Goals –
1. In the forum thread about the Nissan Maxima transmission, how much did the rebuild kit shipped to Sweden end up costing the buyer?
2. In the forum thread about the Nissan Maxima transmission, condense the paragraph that begins "I see what you mean" into a short bulleted list that keeps its main facts.
3. Reproduce word for word the passage in the forum thread about the Nissan Maxima transmission, starting at "They are the" and ending at "time he got it.".
━━━ Selection ━━━
# need help, from sweden



## grewen (Jun 20, 2006)

hi!

i´m in sweden. i have a nissan maxima 3.0 V6 1993. the problem is that the automatic transmission dont work anymore . i want to change it but in sweden there is not possible to find a new used gearbox. someone that has a good idee? please let me know!

[email protected]

regards fredrik


----------



## sweet3rdgen (Jun 9, 2006)

That is a tough one. I know there are companies that sell used and remaufactured transmissions on ebay but I am not sure about shipping to Sweden. Don't they have transmission rebuild shops there?

I would try doing a web search for 

"1993 Nissan Maxima automatic transmission in Sweden"

And see what your search engine turns up.


----------



## grewen (Jun 20, 2006)

hi

i´ve test that but without succeed  probably i have to buy a new car with working transmission and bad engine or something else...


----------



## sweet3rdgen (Jun 9, 2006)

I see what you mean. I tried it as well and found very little. But that doesn't mean you have to give up. Try new searches, change the parameters. I have found that by changing even one word, or even re-arranging the words, I can get different results from my search engine. I even try different search engines, like google.com or ask.com. 

I did find www.nissan.se

They are the nissan site in sweden. Maybe they have a list of repair shops? 

Don't give up too easily. I will try more searches as well and see what I can find.


----------



## internetautomart (Mar 8, 2004)

you are screwed.
I shipped a rebuild kit there once, cost the guy about $500 by the time he got it.
then he had to have someone rebuild the trans with that kit.


----------
━━━ Raw data ━━━
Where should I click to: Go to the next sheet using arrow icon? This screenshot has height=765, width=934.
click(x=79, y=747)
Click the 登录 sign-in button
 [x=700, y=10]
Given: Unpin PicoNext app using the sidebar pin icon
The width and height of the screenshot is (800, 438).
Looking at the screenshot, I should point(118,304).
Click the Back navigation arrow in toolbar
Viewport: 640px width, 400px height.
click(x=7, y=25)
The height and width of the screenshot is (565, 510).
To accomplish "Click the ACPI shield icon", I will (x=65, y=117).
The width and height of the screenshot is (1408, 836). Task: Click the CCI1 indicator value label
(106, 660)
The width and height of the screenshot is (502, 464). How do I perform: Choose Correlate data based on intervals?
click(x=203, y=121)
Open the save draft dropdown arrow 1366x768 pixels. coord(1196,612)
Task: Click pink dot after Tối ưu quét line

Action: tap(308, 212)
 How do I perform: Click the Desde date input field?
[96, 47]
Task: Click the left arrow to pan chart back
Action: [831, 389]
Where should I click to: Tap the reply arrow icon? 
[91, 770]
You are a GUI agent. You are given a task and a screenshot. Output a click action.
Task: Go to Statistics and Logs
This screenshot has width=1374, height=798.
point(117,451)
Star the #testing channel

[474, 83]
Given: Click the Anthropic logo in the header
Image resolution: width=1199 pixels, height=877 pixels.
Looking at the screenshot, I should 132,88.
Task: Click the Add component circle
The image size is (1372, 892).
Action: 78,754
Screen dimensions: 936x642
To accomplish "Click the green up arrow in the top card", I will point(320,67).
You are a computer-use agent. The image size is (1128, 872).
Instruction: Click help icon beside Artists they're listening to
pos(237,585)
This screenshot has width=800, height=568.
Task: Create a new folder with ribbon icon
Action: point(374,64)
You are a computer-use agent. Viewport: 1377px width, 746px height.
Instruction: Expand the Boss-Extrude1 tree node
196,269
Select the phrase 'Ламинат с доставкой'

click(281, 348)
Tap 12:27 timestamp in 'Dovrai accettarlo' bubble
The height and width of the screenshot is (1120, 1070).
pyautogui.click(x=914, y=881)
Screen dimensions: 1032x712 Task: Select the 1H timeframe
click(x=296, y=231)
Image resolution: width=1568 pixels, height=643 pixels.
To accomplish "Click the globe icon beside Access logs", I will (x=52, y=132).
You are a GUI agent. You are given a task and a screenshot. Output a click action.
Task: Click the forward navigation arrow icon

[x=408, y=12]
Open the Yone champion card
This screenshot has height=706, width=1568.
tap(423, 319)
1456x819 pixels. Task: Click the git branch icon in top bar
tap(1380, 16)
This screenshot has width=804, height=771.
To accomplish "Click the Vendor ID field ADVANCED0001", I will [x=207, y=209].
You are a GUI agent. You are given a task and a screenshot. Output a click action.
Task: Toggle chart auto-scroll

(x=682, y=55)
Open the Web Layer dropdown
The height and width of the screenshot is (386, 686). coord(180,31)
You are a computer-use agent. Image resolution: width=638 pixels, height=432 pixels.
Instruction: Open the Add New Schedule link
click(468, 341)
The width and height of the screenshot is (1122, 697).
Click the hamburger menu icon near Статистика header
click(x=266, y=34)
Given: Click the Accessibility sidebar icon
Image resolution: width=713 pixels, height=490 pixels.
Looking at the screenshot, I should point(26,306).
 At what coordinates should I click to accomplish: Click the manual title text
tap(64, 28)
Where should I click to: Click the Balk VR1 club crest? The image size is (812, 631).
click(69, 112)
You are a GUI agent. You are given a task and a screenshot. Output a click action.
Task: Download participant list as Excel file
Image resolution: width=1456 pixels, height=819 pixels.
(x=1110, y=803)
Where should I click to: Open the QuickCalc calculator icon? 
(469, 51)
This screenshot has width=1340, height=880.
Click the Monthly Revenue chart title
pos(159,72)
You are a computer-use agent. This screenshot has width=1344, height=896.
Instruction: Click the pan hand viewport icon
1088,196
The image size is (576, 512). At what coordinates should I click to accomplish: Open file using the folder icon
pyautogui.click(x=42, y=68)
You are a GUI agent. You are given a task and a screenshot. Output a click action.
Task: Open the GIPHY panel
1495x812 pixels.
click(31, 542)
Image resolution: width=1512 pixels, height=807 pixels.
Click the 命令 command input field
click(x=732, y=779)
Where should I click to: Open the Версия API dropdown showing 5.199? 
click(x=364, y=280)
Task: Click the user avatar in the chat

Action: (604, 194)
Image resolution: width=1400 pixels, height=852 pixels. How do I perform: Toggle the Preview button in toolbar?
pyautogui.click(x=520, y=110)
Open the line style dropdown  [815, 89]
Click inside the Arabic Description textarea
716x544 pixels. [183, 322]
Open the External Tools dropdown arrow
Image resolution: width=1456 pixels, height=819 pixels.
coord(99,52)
━━━
Answer set –
1. About $500 by the time he got it.

2.
- The writer also searched and found very little.
- That is no reason to give up.
- Try new searches with changed parameters.
- Changing even one word, or rearranging the words, can give different results.
- Try different search engines, such as google.com or ask.com.

3.
They are the nissan site in sweden. Maybe they have a list of repair shops? 

Don't give up too easily. I will try more searches as well and see what I can find.


----------



## internetautomart (Mar 8, 2004)

you are screwed.
I shipped a rebuild kit there once, cost the guy about $500 by the time he got it.